The earnings related unemployment benefit has a similar dampening effect on resistance to redundancies. Since 1966 a married worker with two children earning the national average wage can expect to receive about 60 per cent of this level Of income on the dole. Although the increase itself is to be welcomed, like all selective welfare measures it has a socially divisive effect. The unemployed are split among themselves, and lower-paid workers become extremely resentful of the ‘affluent unemployed’.
Retraining of redundant workers is provided for in the Industrial Training Act and by the establishment of Government Training Centres (GTCS). These provisions are a key element in the current mystifications which envelope the government’s manpower policy, for instead of depressing old-style unemployment, the victims of shake out are in theory in a state of redeployment. (One in five have been redeployed for a year or more.) In practice the Industrial Training Boards devote their vast resources to the training of apprentices, foremen and managers, not’ to redundant workers; and the net effect of the ITBS will be to reduce job opportunities, not increase them. Already the engineering apprenticeship has been reduced to four years, with no compensating increase in the intake of apprentices, and traditional job demarcations disappear under the new training scheme. Apprentices in the metal trades in the shipyards are now trained as ‘shipbuilders’ who will be able to turn their hand to plating, caulking, welding or plumbing as required. As for the GTCS, their 10,000 places are not likely to make much impression on half a million unemployed. Of the 2,664 men paid off by February 1969 at AEI Woolwich only four found places in GTCS. The budget allocated to retraining by the government is sufficient refutation of the myth of redeployment. In 1967 the retraining programme received £1.5 million, as against the £50 million of redundancy payments spent on ‘shaking out’ prospective customers.
Responsibility for manpower planning and control is exercised through a bewildering variety of organisations; the regional planning boards and councils, the National Economic Development Council with its ‘little Neddies’, the Central Training Council and Industrial Training Boards, the Prices and Incomes Board, the Manpower and Productivity Service of the DEP, and, the latest addition, the CIR. In this sphere at least, the government’s employment policies have born fruit.
And yet the results of this immense bureaucratic endeavour have been remarkably meagre. The Development Areas remain relatively underdeveloped, and their high rates of unemployment persist. The gap between them and the rest of the country has narrowed slightly it is true, but this is attributable to the general rise in unemployment in the last three years. Other results are evident; the proportion of jobs (measured in terms of approved industrial development certificates) going to development areas has doubled in the last 10 years. With 20 per cent of the insured population they are now getting over 50 per cent of IDCs. But set against this is the fact that employment generally is increasing much slower than 10 years ago (in fact it has fallen 0.2 per cent since 1963), and that the rundown of declining industries has accelerated.
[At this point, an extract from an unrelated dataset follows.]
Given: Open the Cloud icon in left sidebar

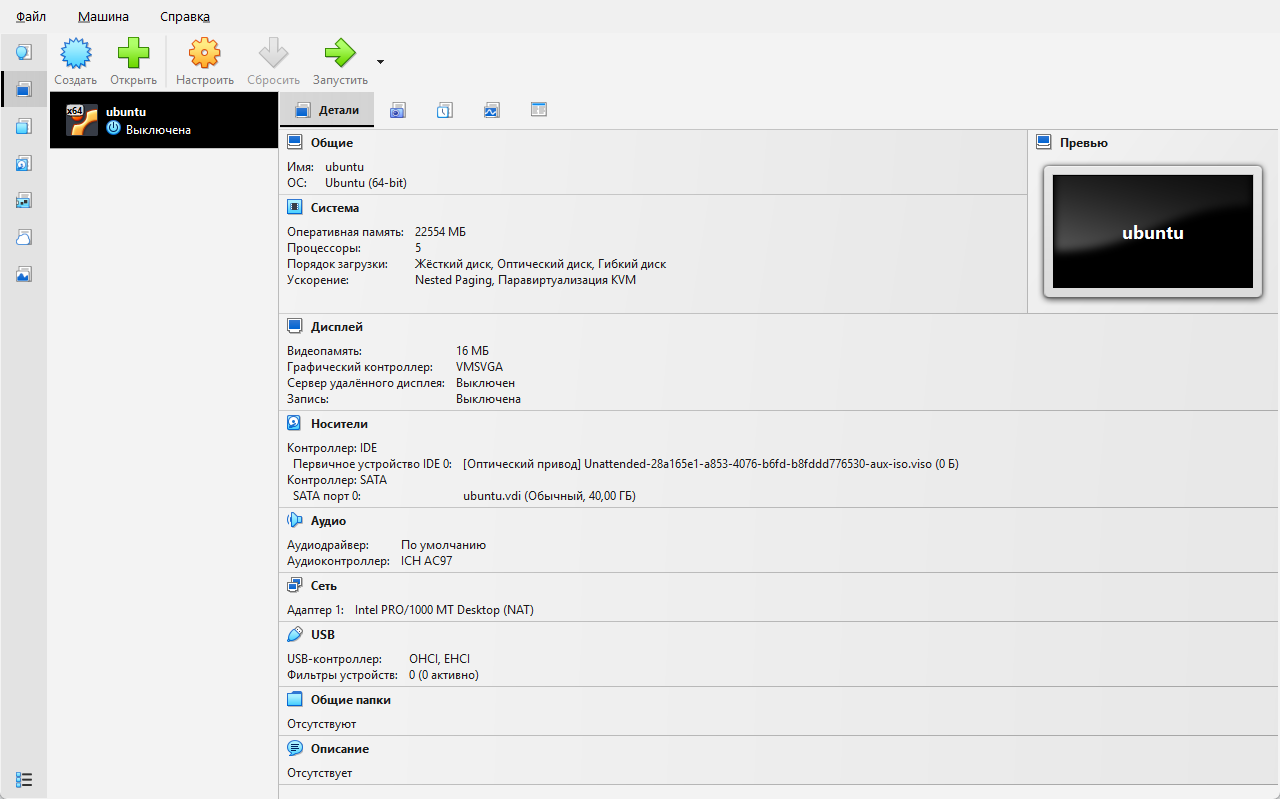Looking at the screenshot, I should point(24,237).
Thus, whereas the development areas had a small net gain in male employment from 1951 to 1961 of 36,000 (they lost over 600,000 people through migration in the same period), this had turned into a net loss of 19,000 for the years 1961/66. A comparison in terms of male employment alone reveals a continuing trend against the old industrial areas, whereas female employment is growing as briskly there as it is in the south. Hammond [11] records that the proportion of net additional male jobs going to the South East region (including East Anglia) increased from 63 per cent in the 1950s to almost 70 per cent in the 1960s.
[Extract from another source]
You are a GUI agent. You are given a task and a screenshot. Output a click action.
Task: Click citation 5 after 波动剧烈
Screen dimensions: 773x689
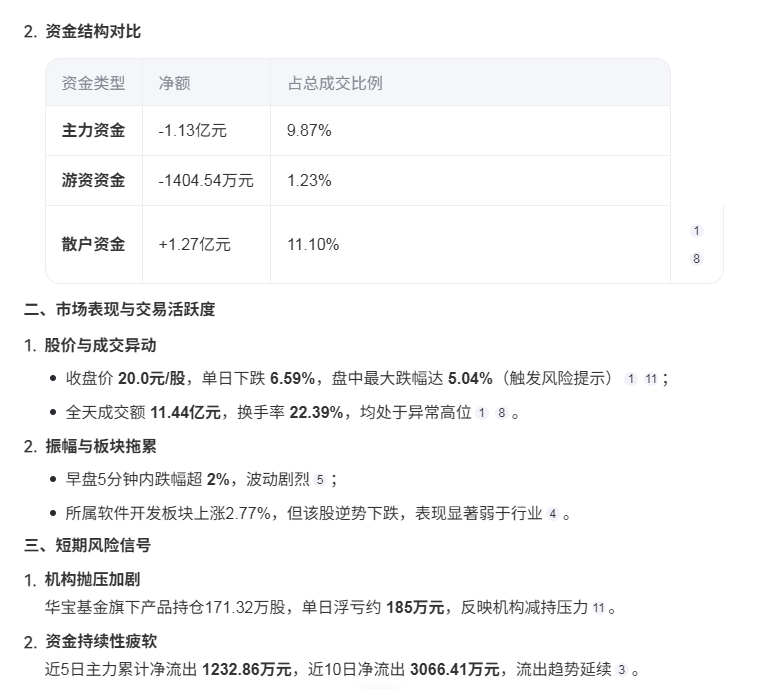[x=320, y=479]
The Hunt Report [12] estimated that the government’s regional policies could lead to the creation of an extra 100,000-150,000 jobs in the Development Areas over the next five years. The Northern Economic Planning Council, however, forecast that the Northern Region alone would require more than 100,000 new jobs between 1966 and 1971, just to maintain the present level of employment.
There are some obvious contradictions in present development programmes which account for much of the failure to solve the problems of the declining regions. With one hand the government seeks to attract manufacturing industry to the north – whereas employment is increasing primarily in service industry and the white-collar sector – while with the other hand it boosts unemployment through deflation and the encouragement of rationalisation. As the basic industries of the development areas are the most susceptible anyway to rationalisation and automation, the net effect is counter-productive. Automation is also encouraged by cheapening capital investment in development areas with government grants. The chief beneficiaries – oil refineries, aluminium smelters, chemical plants and the like – make impressive prestige projects but provide very few jobs, e.g. Shell’s investment of £225 million in its petro-chemical plant on Merseyside will create only 1,200 jobs. Nor is there any evidence for the belief that they will act as growth centres for subsidiary industries. In the era of monopoly capitalism backward areas within industrial countries face similar obstacles to economic development as backward areas outside. The existence already of huge capital-intensive firms in the market is the greatest barrier to the development of small-scale local industries. Thus, the expectation that the transplantation of the car industry into Scotland would lead to the growth of Scottish-based component has not been fulfilled. All that happens is an expansion of production in the existing component plants in the Midlands.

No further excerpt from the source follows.